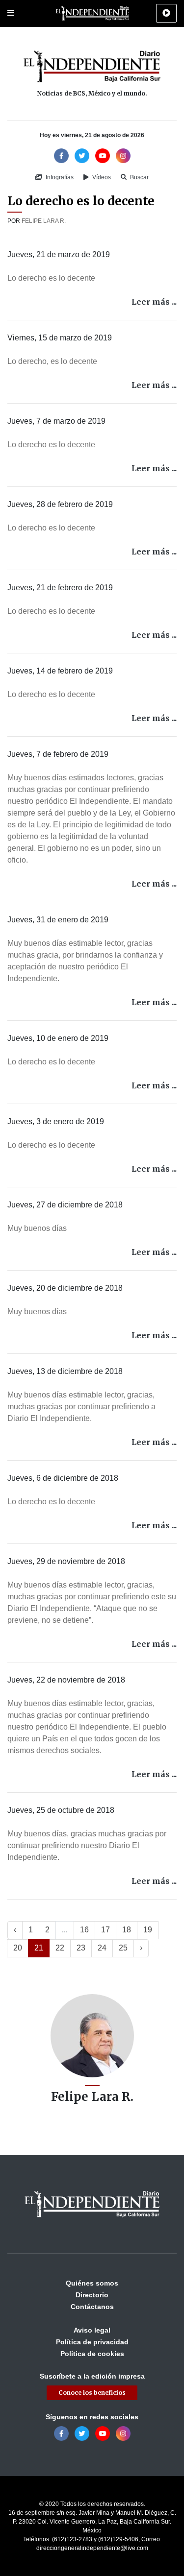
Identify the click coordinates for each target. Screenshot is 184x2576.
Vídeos (101, 177)
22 (59, 1948)
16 (84, 1930)
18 (126, 1930)
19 (147, 1930)
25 (123, 1948)
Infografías (59, 177)
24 (102, 1948)
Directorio (92, 2295)
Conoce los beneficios (92, 2392)
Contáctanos (92, 2307)
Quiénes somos (92, 2283)
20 (17, 1948)
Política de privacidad (92, 2342)
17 (105, 1930)
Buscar (139, 177)
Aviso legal (92, 2330)
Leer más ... (154, 302)
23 (81, 1948)
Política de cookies (92, 2354)
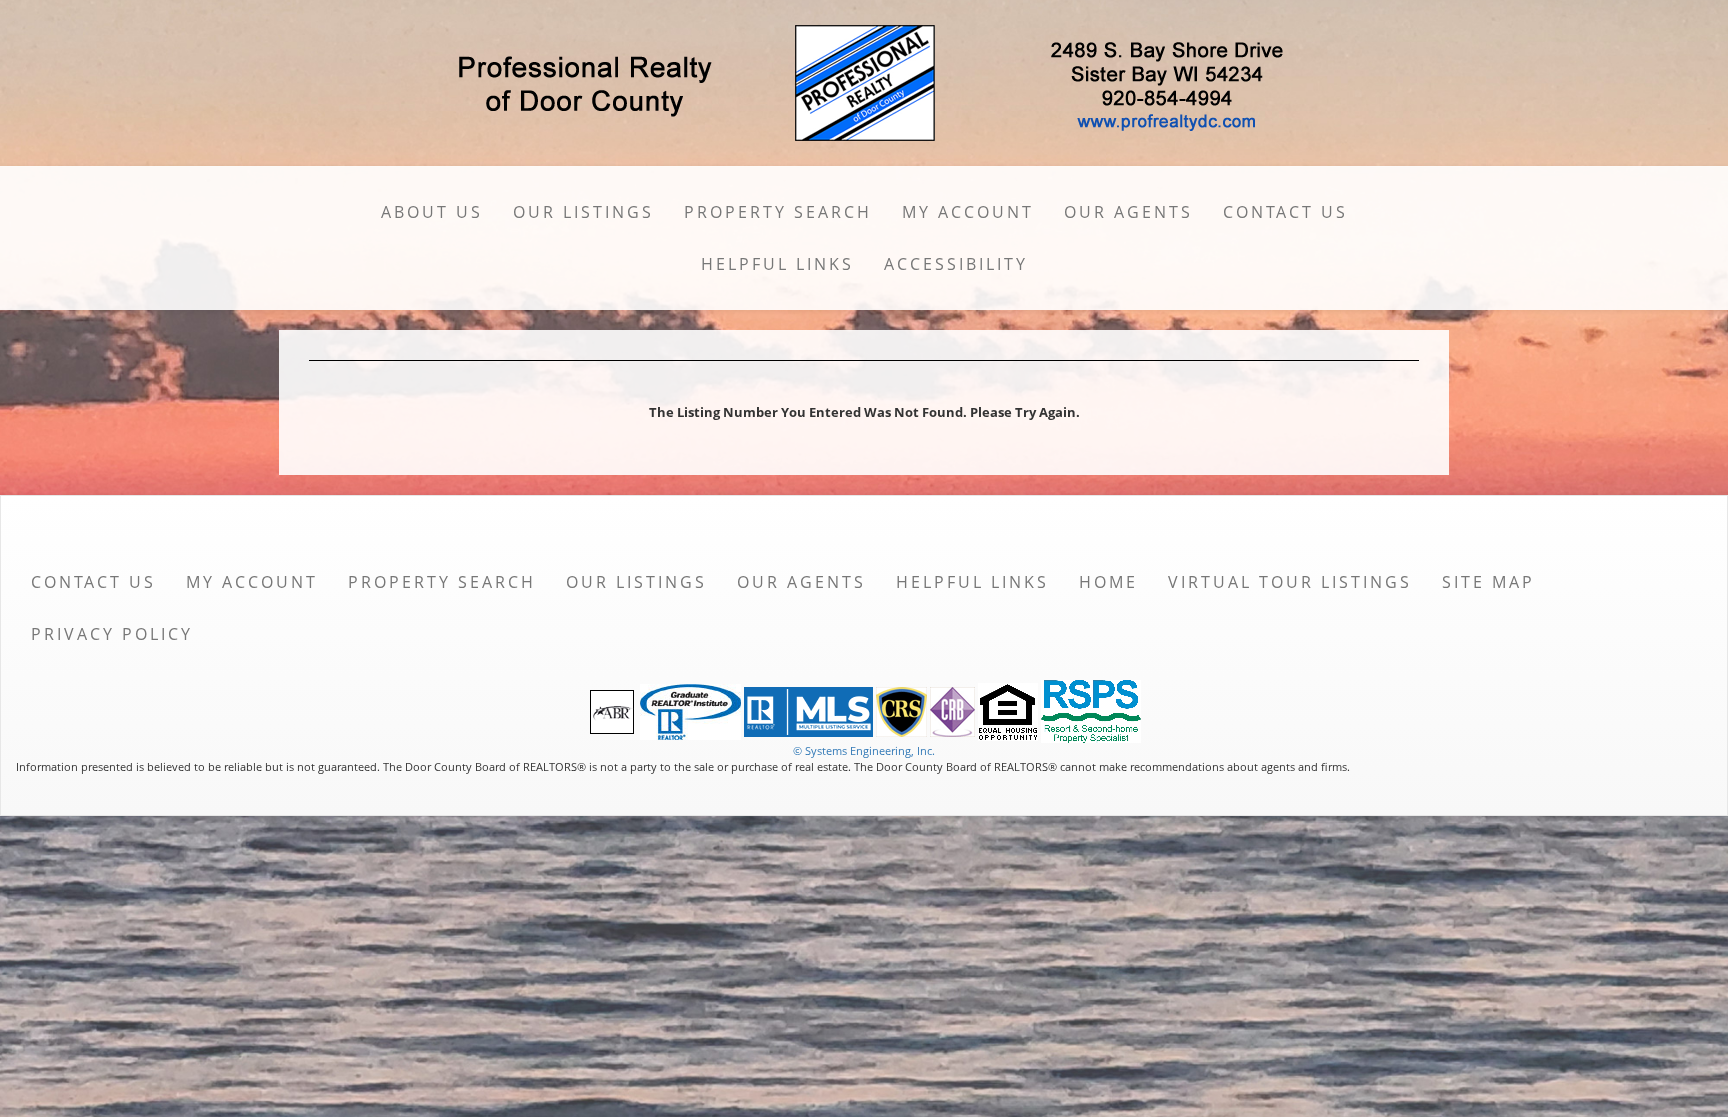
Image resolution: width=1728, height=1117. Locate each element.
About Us (432, 212)
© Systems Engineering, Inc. (864, 750)
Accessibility (956, 264)
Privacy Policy (112, 634)
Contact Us (1285, 212)
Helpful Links (777, 264)
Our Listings (583, 212)
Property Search (778, 212)
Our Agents (1128, 212)
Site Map (1488, 582)
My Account (968, 212)
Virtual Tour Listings (1290, 582)
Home (1108, 582)
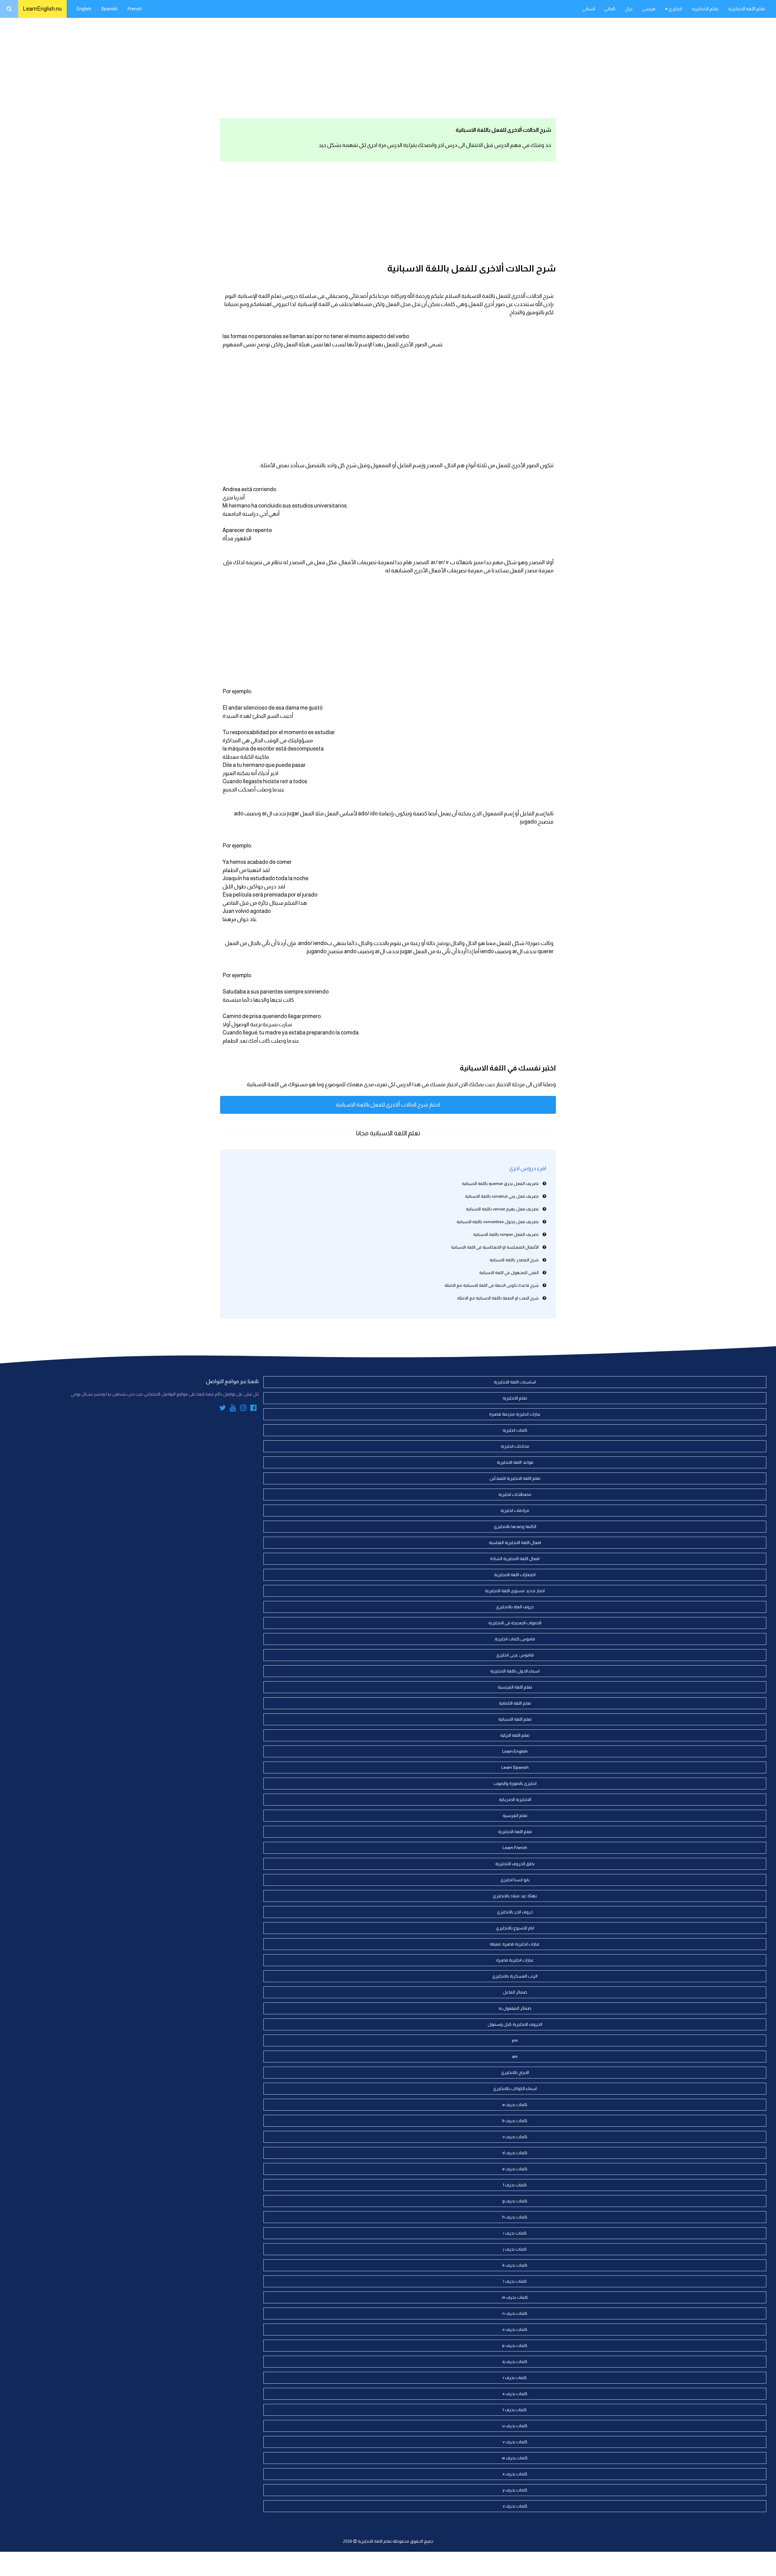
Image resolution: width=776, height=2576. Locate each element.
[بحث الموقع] (9, 9)
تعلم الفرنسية (515, 1815)
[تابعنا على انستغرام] (243, 1408)
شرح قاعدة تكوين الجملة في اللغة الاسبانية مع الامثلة (491, 1285)
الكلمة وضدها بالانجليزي (515, 1526)
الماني (609, 8)
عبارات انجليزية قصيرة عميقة (515, 1944)
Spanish (109, 8)
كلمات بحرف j (515, 2249)
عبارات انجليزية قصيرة (515, 1960)
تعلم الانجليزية (705, 8)
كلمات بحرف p (514, 2345)
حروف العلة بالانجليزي (515, 1606)
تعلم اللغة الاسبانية (515, 1719)
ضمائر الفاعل (515, 1992)
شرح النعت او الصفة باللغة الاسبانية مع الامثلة (498, 1298)
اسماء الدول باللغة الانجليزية (515, 1671)
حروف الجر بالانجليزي (515, 1911)
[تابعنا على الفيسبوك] (253, 1408)
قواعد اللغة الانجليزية (515, 1462)
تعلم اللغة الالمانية (515, 1703)
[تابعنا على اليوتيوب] (233, 1408)
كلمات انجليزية (515, 1430)
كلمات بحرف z (515, 2506)
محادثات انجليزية (515, 1446)
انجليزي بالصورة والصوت (515, 1783)
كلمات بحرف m (515, 2297)
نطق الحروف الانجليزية (515, 1863)
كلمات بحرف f (515, 2184)
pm (515, 2040)
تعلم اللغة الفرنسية (515, 1687)
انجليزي (675, 8)
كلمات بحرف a (514, 2104)
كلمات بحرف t (515, 2409)
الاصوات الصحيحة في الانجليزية (514, 1622)
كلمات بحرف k (515, 2265)
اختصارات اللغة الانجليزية (515, 1574)
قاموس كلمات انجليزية (515, 1638)
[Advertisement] (388, 66)
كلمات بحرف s (515, 2393)
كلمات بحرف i (515, 2233)
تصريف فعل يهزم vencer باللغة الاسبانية (502, 1208)
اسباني (588, 8)
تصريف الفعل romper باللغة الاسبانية (506, 1234)
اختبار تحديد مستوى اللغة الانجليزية (515, 1590)
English (83, 8)
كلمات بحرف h (514, 2217)
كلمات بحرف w (515, 2457)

******

*EXERCISE PROMPT:* Above are the entries. Quote exactly the lines from the one bearing "شرح قاعدة تكوين" through the one bearing "قاموس كلمات انجليزية (515, 1638)".

*ANSWER SECTION:*
شرح قاعدة تكوين الجملة في اللغة الاسبانية مع الامثلة (491, 1285)
الكلمة وضدها بالانجليزي (515, 1526)
الماني (609, 8)
عبارات انجليزية قصيرة عميقة (515, 1944)
Spanish (109, 8)
كلمات بحرف j (515, 2249)
عبارات انجليزية قصيرة (515, 1960)
تعلم الانجليزية (705, 8)
كلمات بحرف p (514, 2345)
حروف العلة بالانجليزي (515, 1606)
تعلم اللغة الاسبانية (515, 1719)
ضمائر الفاعل (515, 1992)
شرح النعت او الصفة باللغة الاسبانية مع الامثلة (498, 1298)
اسماء الدول باللغة الانجليزية (515, 1671)
حروف الجر بالانجليزي (515, 1911)
[تابعنا على الفيسبوك] (253, 1408)
قواعد اللغة الانجليزية (515, 1462)
تعلم اللغة الالمانية (515, 1703)
[تابعنا على اليوتيوب] (233, 1408)
كلمات انجليزية (515, 1430)
كلمات بحرف z (515, 2506)
محادثات انجليزية (515, 1446)
انجليزي بالصورة والصوت (515, 1783)
كلمات بحرف m (515, 2297)
نطق الحروف الانجليزية (515, 1863)
كلمات بحرف f (515, 2184)
pm (515, 2040)
تعلم اللغة الفرنسية (515, 1687)
انجليزي (675, 8)
كلمات بحرف a (514, 2104)
كلمات بحرف t (515, 2409)
الاصوات الصحيحة في الانجليزية (514, 1622)
كلمات بحرف k (515, 2265)
اختصارات اللغة الانجليزية (515, 1574)
قاموس كلمات انجليزية (515, 1638)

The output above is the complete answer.